112. Māori women and girls who were involved in closed adoptions, either as mothers or adopted children, missed the opportunity for the baby to be raised by a relative as a whāngai and to grow their knowledge of their whakapapa and tikanga.[125] Māori survivor Ms AF, who was adopted into a Catholic family as a baby, told the Inquiry:
“There was a violent structure to my adoption. They were complicit in stripping me of my whakapapa, and this violence was felt throughout my life. When I was adopted, it severed my connection to my whānau and whenua.”[126]
113. When Ms AF became pregnant at 18 years old, she was sent to Rosanna Good Shepherd Hostels in Te Awa Kairangi ki Tai Lower Hutt and forced to adopt her son out, which damaged relationships within her biological and adoptive whānau.[127]

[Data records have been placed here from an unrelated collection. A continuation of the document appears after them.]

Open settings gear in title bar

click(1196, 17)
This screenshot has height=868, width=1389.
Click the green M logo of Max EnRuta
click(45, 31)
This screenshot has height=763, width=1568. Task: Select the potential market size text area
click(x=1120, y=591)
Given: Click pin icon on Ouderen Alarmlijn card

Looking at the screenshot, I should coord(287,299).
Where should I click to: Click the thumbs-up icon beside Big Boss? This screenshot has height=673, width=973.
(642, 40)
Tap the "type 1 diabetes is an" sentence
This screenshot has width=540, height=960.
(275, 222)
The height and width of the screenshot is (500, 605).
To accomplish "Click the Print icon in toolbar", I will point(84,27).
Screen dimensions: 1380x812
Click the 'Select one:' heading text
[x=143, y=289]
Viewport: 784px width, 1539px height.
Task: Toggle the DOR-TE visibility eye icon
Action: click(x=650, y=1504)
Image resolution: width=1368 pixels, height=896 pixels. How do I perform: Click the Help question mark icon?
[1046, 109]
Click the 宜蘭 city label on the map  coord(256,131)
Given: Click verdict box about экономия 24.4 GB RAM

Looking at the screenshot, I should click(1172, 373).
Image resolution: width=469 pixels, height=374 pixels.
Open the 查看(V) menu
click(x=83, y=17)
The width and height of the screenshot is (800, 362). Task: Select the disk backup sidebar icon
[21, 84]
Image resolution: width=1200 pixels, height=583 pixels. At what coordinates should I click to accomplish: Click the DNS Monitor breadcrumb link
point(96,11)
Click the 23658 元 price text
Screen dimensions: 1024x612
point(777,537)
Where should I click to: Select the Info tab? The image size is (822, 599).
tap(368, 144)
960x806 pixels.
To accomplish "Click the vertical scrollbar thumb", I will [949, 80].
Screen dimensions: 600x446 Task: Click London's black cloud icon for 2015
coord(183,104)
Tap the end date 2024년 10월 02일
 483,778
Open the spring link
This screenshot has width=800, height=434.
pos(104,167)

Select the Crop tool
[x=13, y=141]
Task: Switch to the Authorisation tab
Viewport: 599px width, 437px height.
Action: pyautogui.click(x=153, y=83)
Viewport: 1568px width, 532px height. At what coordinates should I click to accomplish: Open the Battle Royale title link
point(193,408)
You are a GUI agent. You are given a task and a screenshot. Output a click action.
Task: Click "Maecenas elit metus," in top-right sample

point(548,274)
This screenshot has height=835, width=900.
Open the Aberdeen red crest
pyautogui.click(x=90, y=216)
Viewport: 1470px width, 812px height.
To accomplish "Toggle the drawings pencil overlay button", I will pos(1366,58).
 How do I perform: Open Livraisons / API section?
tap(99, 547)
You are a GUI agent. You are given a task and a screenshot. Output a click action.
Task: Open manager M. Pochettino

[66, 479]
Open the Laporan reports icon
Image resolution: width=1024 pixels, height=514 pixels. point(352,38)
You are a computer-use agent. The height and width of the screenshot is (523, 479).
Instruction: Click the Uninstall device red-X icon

114. At the Inquiry’s State Institutional Response Hearing, Oranga Tamariki acknowledged the impacts of forced adoption on birth mothers and their whānau:
“I’d particularly like to acknowledge the experience of birth mothers who experienced their babies being forcibly removed or their being coerced into relinquishing them or those birth mothers who felt they had no choice in decisions being made about their babies ... And then the last group I just wanted to acknowledge is wider family, who, even these days, are searching for connections to put together the pieces of whakapapa for relatives who were adopted themselves and the limitations of the legislation in terms of enabling them access to critically important information.”[128]
Footnotes
[120] Witness statement of Raewyn Davies (21 February 2021, para 19).
[121] Witness statement of Gwyneth Beard (26 March 2021, paras 71–72 and 74–78).
[122] Witness statement of Gwyneth Beard (26 March 2021, paras 205–206).
[123] Witness statement of Tracy Peters (7 October 2021, pages 13–14, para 8.4).
[124] Witness statement of Maggie Wilkinson (17 September 2020, para 4).
[125] Haenga-Collins, M, Closed stranger adoption, Māori and race relations in Aotearoa New Zealand, 1955–1985, Doctoral Thesis, Australian National University (2017, pages vii–viii).
[126] Witness statement of Ms AF (13 August 2021, page 15, para 14.6).
[127] Witness statement of Ms AF (13 August 2021, paras 8.1, 8.2, 12.8 and 12.10).
[128] Transcript of General Manager International Casework and Adoption Paula Attrill for Oranga Tamariki at the Inquiry’s State Institutional Response Hearing (Royal Commission of Inquiry into Abuse in Care, 24 August 2022, page 892).